=== PROBLEM STATEMENT ===
Copy the part of the Colorado v. Connelly text between "On October 8th, 1968" and "of his rights.", inclusive, changing every "coercion" to "pressure".

Top of EXCERPT PROVIDED

The State then applied for a writ of certiorari from the Supreme Court on one issue. They wanted cert on the admissibility of statements made by Mr. Connelly prior to his arrest. Cert was granted in 1986.
On October 8th, 1968 at the Supreme Court, the State argued that Mr. Connelly’s statements to the police officer prior to his arrest had been made knowingly and voluntarily. The State contended that Connelly may have been under duress at the time he made the statements, however Miranda was not meant to protect suspects from coercion of non-governmental agents, in this case, Miranda was not intended to protect a suspect from their own mental coercion.
Mr. Connelly’s lawyers argued that Miranda’s holding was meant to protect a suspect from coercion, and as such did not distinguish between government and non-governmental actors. Further, the Defense argued that Mr. Connelly could not have made a knowing or voluntary waiver of his rights because he was suffering a Schizophrenic episode and was therefore incapable of making a knowing a voluntary waiver of his rights.
On December 10th, 1986, the Supreme Court rendered its judgment. In a 7 – 2 decision, the Majority led by Chief Justice William Rehnquist held that the protections established in Miranda did not apply non-governmental agents. The Court reasoned that suppressing such statements would have no deterrent effect on law enforcement which as the primary reason for the Miranda protections in the first place. Further, the Court held that for a statement to be knowing, the suspect only needs to understand what his rights where. Also, for a statement to be voluntary, the suspect must make his statements free of government coercion. In this case, the Majority believed that Mr. Connelly had been compelled to confess, by that compulsion did not come from the government, and as such was not within the protection of Miranda.
With the Supreme Court’s decision rendered, the case was reversed and remanded to the trial court to finish the case. However, due to how long the case had taken to get to the Supreme Court, and because Mr. Connelly had remained in jail for the entire appeal process, Mr. Connelly had accumulated a large amount of time served off his possible sentence. As such, Mr. Connelly plead guilty to the charge of second degree Murder, was sentenced to 12 years in prison, immediately applied his time served to the sentence, and was paroled a year and half later in 1989 having served 5 years and ten months in prison. Once Mr. Connelly completed his parole, he left Colorado in 1990, and has not been heard of since.
While the case highlights a difficult area of mental health and criminal justice, the holding of Colorado v. Connelly remains clear. The protections established in Miranda, and those enshrined in the 5th and 6th amendment is integral to a defendant’s rights, those rights can be waived. Miranda does not protect you from non-governmental coercion. Further, a simple understanding of your rights is all that is required to waive them. Experienced Legal Representation is necessary to ensure that your rights are protected from the state, and from yourself, especially if you suffer from mental illness.

Bottom of EXCERPT PROVIDED
Top of EXTRACTED DATA

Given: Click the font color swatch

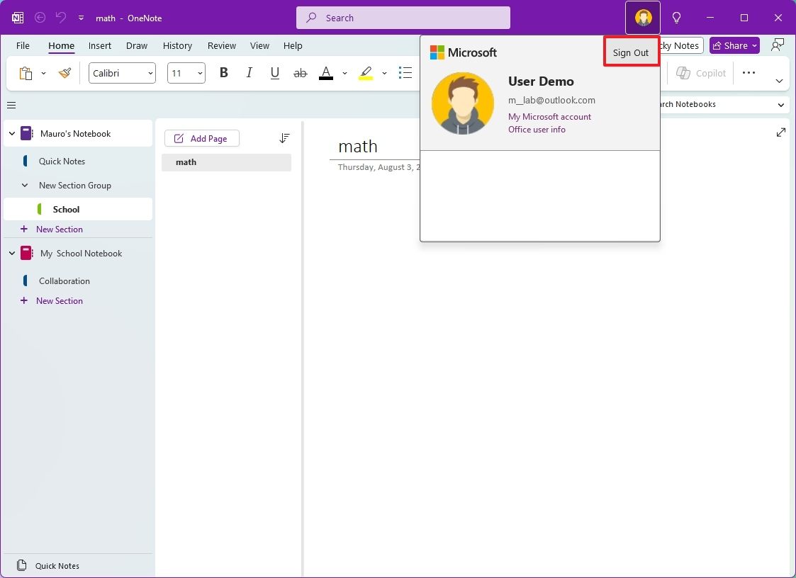Looking at the screenshot, I should (x=325, y=73).
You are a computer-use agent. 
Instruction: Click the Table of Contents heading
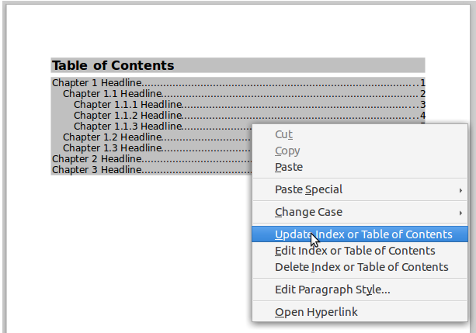113,66
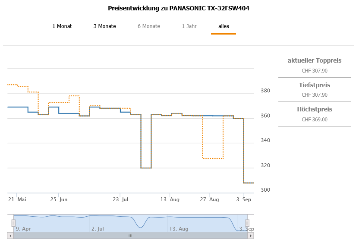Click the right navigator range handle
The width and height of the screenshot is (356, 247).
pos(247,223)
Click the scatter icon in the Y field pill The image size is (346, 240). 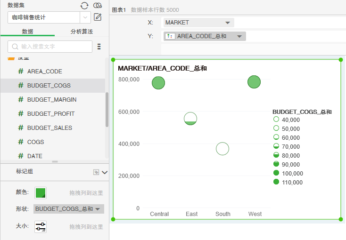[170, 36]
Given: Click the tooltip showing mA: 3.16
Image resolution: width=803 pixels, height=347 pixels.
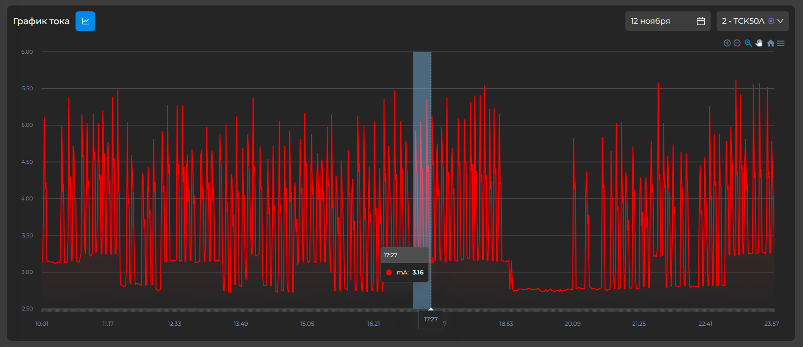Looking at the screenshot, I should point(405,265).
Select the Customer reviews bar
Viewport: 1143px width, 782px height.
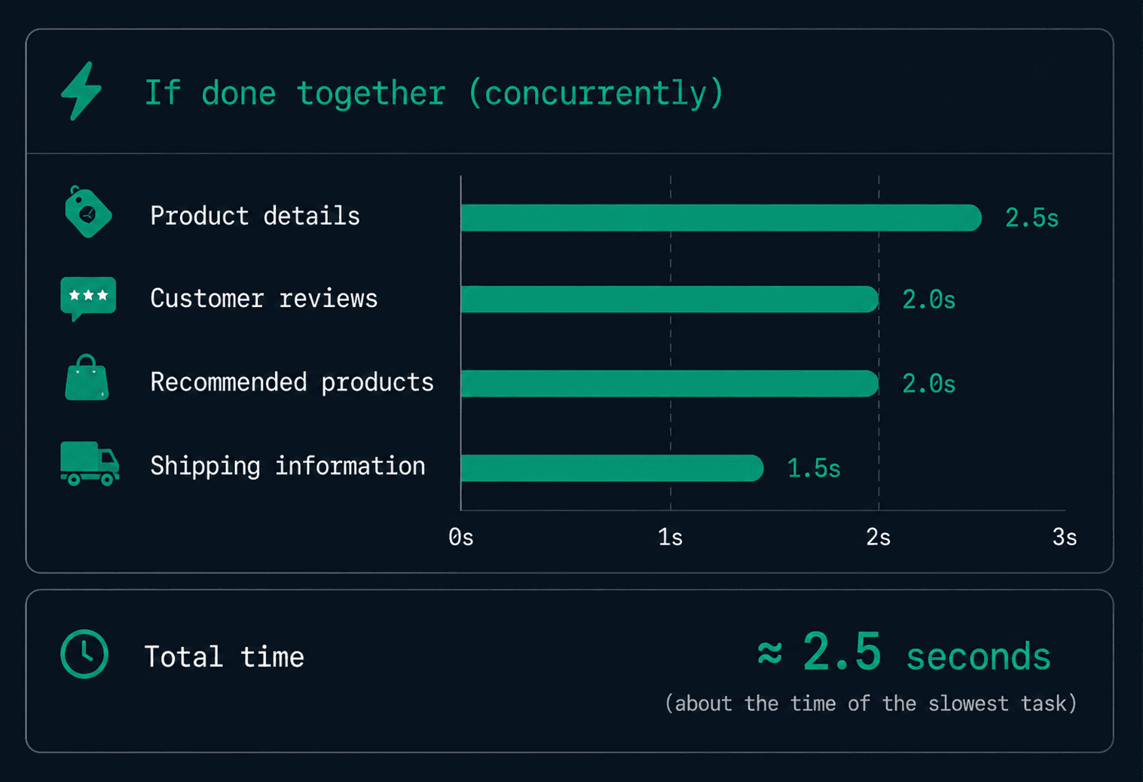point(670,299)
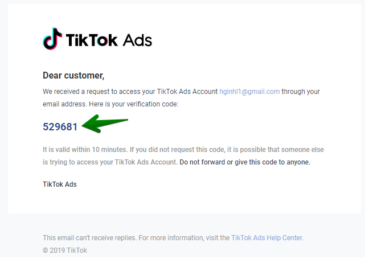Click the green arrow pointing at code

pos(105,124)
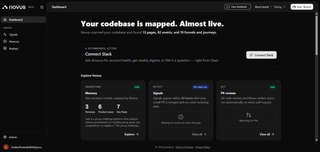Open Memory via its book icon

point(5,41)
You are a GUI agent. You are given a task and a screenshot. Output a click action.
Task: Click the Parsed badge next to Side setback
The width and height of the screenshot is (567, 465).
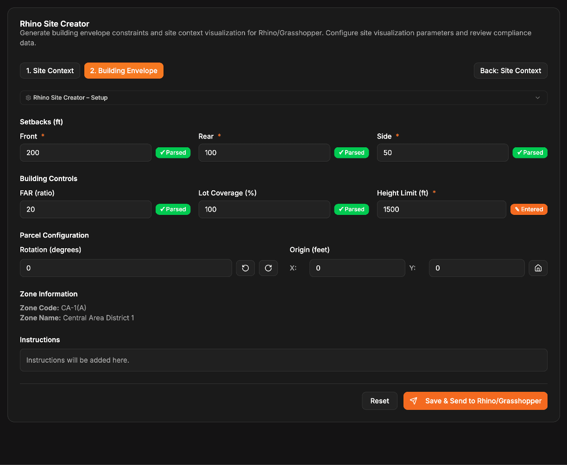[530, 153]
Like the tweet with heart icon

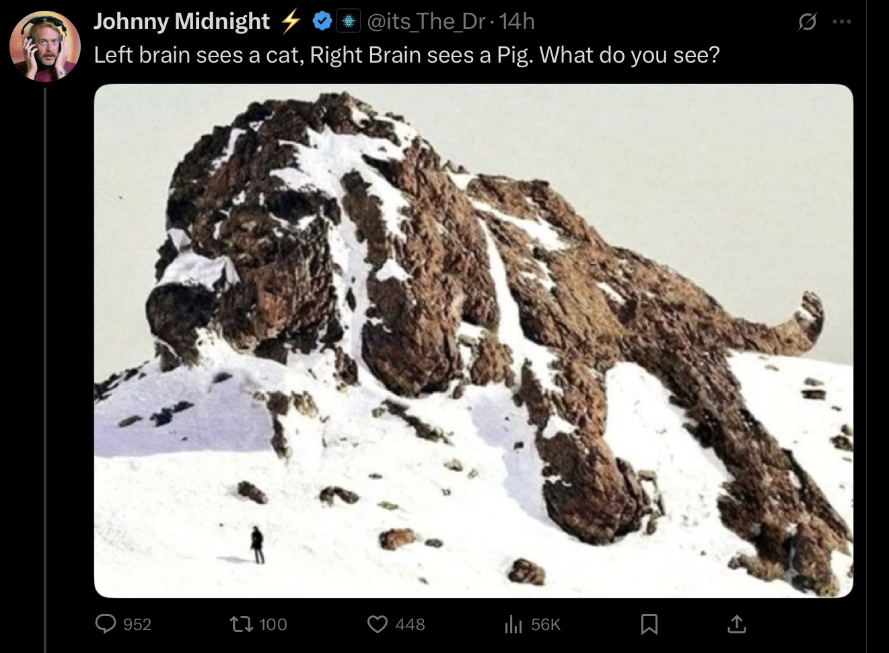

Bottom of EXTRACTED DATA

=== EXERCISE SOLUTION ===
On October 8th, 1968 at the Supreme Court, the State argued that Mr. Connelly’s statements to the police officer prior to his arrest had been made knowingly and voluntarily. The State contended that Connelly may have been under duress at the time he made the statements, however Miranda was not meant to protect suspects from pressure of non-governmental agents, in this case, Miranda was not intended to protect a suspect from their own mental pressure.
Mr. Connelly’s lawyers argued that Miranda’s holding was meant to protect a suspect from pressure, and as such did not distinguish between government and non-governmental actors. Further, the Defense argued that Mr. Connelly could not have made a knowing or voluntary waiver of his rights because he was suffering a Schizophrenic episode and was therefore incapable of making a knowing a voluntary waiver of his rights.